Tuesday, 15 April 2014

Creating some Pivotal Cloud Foundry (PCF) PHD services

After installing PHD add on for Pivotal Cloud Foundry 1.1 I quickly created some development services for PHD using the CLI as shown below.

[Tue Apr 15 22:40:08 papicella@:~/vmware/pivotal/products/cloud-foundry ] $ cf create-service p-hd-hawq-cf free dev-hawq
Creating service dev-hawq in org pivotal / space development as pas...
OK
[Tue Apr 15 22:42:31 papicella@:~/vmware/pivotal/products/cloud-foundry ] $ cf create-service p-hd-hbase-cf free dev-hbase
Creating service dev-hbase in org pivotal / space development as pas...
OK
[Tue Apr 15 22:44:10 papicella@:~/vmware/pivotal/products/cloud-foundry ] $ cf create-service p-hd-hive-cf free dev-hive
Creating service dev-hive in org pivotal / space development as pas...
OK
[Tue Apr 15 22:44:22 papicella@:~/vmware/pivotal/products/cloud-foundry ] $ cf create-service p-hd-yarn-cf free dev-yarn
Creating service dev-yarn in org pivotal / space development as pas...
OK

Finally using the web console to brow the services in the "Development" space


Wednesday, 9 April 2014

Pivotal Greenplum GPLOAD with multiple CSV files

I recently needed to setup a cron script which loaded CSV files from a directory into Greenplum every 2 minutes. Once loaded the files are moved onto Hadoop for archive purposes. The config below shows how to use GPLOAD data load utility which utilises GPFDIST.

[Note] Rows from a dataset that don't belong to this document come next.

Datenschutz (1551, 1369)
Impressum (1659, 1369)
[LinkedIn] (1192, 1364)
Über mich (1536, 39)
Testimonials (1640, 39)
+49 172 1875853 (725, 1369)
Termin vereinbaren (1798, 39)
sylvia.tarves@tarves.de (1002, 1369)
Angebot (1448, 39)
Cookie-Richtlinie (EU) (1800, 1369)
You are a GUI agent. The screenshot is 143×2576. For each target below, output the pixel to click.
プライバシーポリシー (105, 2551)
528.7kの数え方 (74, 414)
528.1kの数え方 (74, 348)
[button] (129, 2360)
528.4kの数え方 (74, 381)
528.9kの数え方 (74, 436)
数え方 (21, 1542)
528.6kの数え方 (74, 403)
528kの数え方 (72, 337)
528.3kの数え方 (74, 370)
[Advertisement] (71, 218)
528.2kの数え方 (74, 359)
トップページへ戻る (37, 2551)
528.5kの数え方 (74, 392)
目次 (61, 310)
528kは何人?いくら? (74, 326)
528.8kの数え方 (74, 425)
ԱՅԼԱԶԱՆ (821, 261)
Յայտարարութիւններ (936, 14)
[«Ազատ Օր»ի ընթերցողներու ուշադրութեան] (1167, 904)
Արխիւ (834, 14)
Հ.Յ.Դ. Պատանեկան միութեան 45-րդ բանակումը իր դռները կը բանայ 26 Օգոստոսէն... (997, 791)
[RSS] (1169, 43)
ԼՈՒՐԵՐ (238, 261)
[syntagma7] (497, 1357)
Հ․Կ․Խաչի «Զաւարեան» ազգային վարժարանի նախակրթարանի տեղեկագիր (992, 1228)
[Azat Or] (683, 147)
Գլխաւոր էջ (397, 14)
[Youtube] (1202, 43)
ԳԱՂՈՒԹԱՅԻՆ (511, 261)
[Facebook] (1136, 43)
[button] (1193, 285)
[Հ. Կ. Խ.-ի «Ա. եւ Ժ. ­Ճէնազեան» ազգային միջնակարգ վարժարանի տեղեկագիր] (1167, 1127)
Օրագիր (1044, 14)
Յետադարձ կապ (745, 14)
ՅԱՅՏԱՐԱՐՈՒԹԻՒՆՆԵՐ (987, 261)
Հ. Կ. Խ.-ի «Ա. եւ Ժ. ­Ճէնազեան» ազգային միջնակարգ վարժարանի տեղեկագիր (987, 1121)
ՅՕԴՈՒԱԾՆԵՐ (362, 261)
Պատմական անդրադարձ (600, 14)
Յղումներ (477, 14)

1. Create a load table. In this example the data is then moved to the FACT table once the load is complete

  
drop table rtiadmin.rtitrans_etl4;

CREATE TABLE rtiadmin.rtitrans_etl4 (
    imsi character varying(82),
    subscriber_mccmnc character varying(10),
    msisdn character varying(82),
    imei character varying(50),
    called_digits character varying(50),
    start_datetime integer,
    end_datetime integer,
    first_cell_lac integer,
    first_cell_idsac integer,
    current_cell_lac integer,
    current_cell_idsac integer,
    dr_type integer,
    status character varying(50),
    ingest_time bigint,
    processed_time bigint,
    export_time bigint,
    extra_col text,
    gploaded_time timestamp without time zone
)
WITH (appendonly=true) DISTRIBUTED BY (imsi); 

2. GPLOAD yaml file defined as follows

VERSION: 1.0.0.1
DATABASE: mydb
USER: rtiadmin
HOST: 172.1.1.1
PORT: 5432
GPLOAD:
   INPUT:
    - SOURCE:
         LOCAL_HOSTNAME:
            - loadhost
         PORT: 8100
         FILE:
          - /data/rti/stage/run/*.csv
    - COLUMNS:
          - imsi : text
          - subscriber_mccmnc : text
          - msisdn : text
          - imei : text
          - called_digits : text
          - start_datetime : text
          - end_datetime : text
          - first_cell_lac : integer
          - first_cell_idsac : integer
          - current_cell_lac : integer
          - current_cell_idsac : integer
          - dr_type : integer
          - status : text
          - ingest_time : bigint
          - processed_time : bigint
          - export_time : bigint
          - extra_col : text
    - FORMAT: text
    - HEADER: false
    - DELIMITER: ','
    - NULL_AS : ''
    - ERROR_LIMIT: 999999
    - ERROR_TABLE: rtiadmin.rtitrans_etl4_err
   OUTPUT:
    - TABLE: rtiadmin.rtitrans_etl4
    - MODE: INSERT
    - MAPPING:
           imsi : imsi
           subscriber_mccmnc : subscriber_mccmnc
           msisdn : msisdn
           imei : imei
           called_digits : called_digits
           start_datetime : substr(start_datetime, 1, 10)::int
           end_datetime : substr(end_datetime, 1, 10)::int
           first_cell_lac : first_cell_lac
           first_cell_idsac : first_cell_idsac
           current_cell_lac : current_cell_lac
           current_cell_idsac : current_cell_idsac
           dr_type : dr_type
           status : status
           ingest_time : ingest_time
           processed_time : processed_time
           export_time : export_time
           extra_col : extra_col
           gploaded_time : current_timestamp
   PRELOAD:
    - TRUNCATE : true 
    - REUSE_TABLES : true
   SQL:
    - AFTER : "insert into rtitrans select * from rtitrans_etl4" 

3. Call GPLOAD as follows

source $HOME/.bash_profile
gpload -f rtidata.yml


Note: We use the ENV variable as $PGPASSWORD which is used during the load if a password is required which was in this demo

Few things worth noting here.

REUSE_TABLES : This ensures the external tables created during the load are maintained and re-used on next load.

TRUNCATE: This clears the load table prior to load and we use this as we COPY the data once the load is finished into the main FACT table using the "AFTER"